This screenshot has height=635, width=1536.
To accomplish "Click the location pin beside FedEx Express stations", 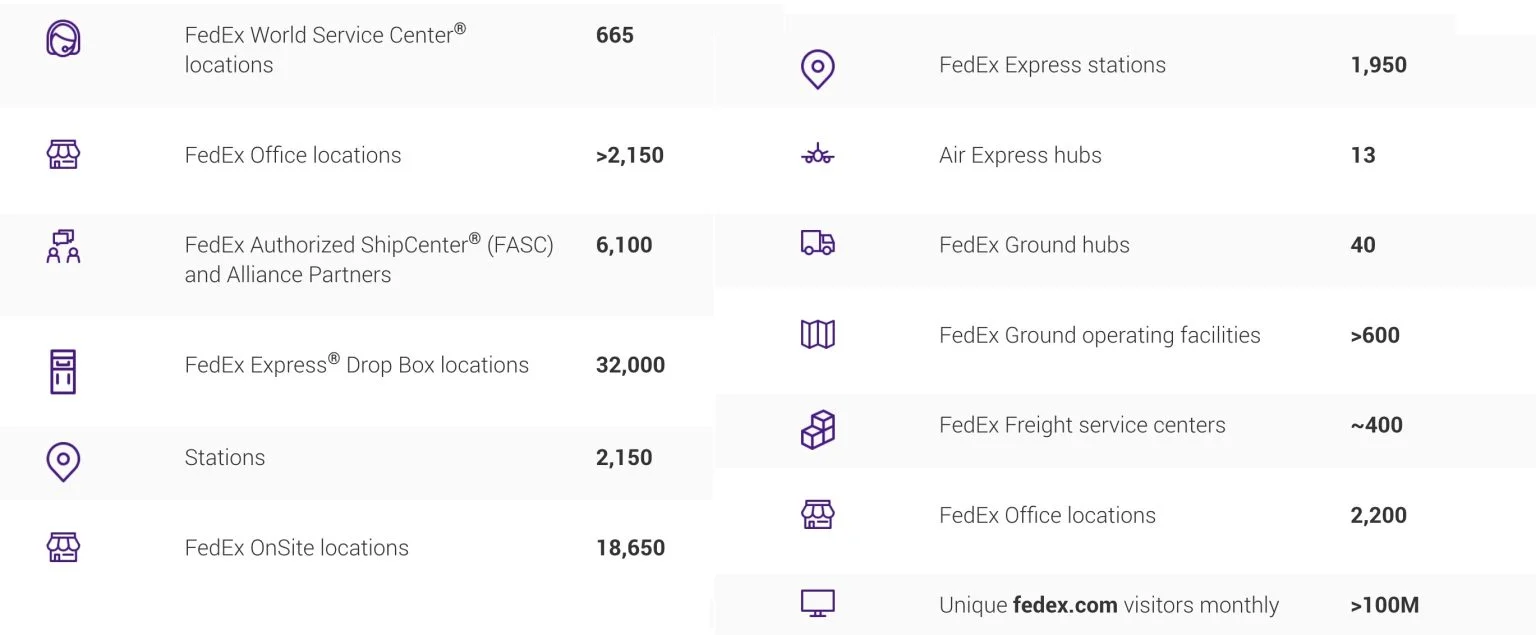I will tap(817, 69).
---
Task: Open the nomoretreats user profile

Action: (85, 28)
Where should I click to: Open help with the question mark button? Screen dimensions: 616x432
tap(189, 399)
---
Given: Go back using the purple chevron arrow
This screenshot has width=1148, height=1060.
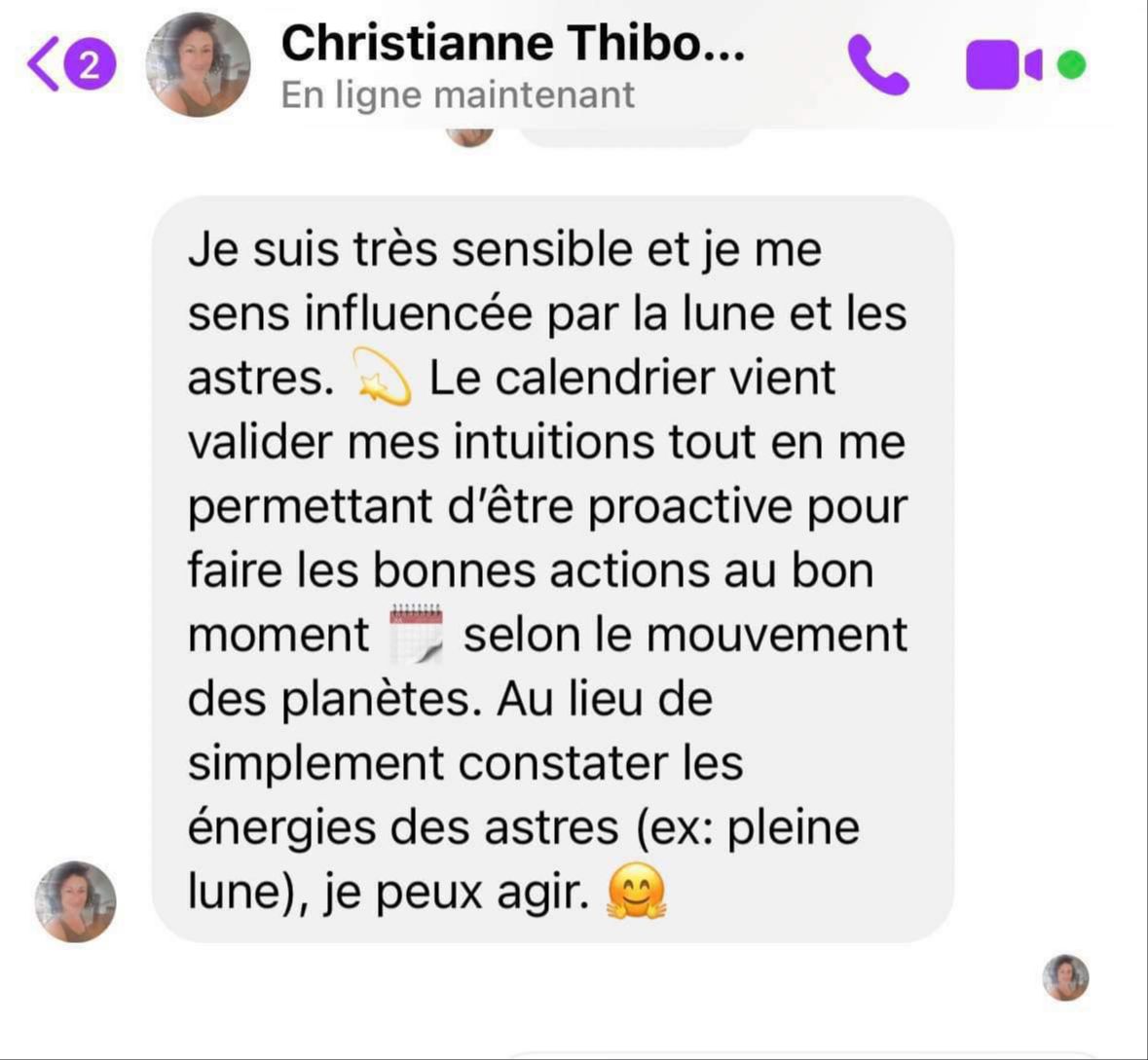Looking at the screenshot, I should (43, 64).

> [Directions for this task]: Arrange the records as a two-column CSV with the header row request,reply. Begin at the line containing "Where should I" and stop after the line containing "tap(189, 399)". Give one row per record, put each field in quotes, and replace line breaks with spaces.

> [Output]:
request,reply
"Where should I click to: Open help with the question mark button? Screen dimensions: 616x432","tap(189, 399)"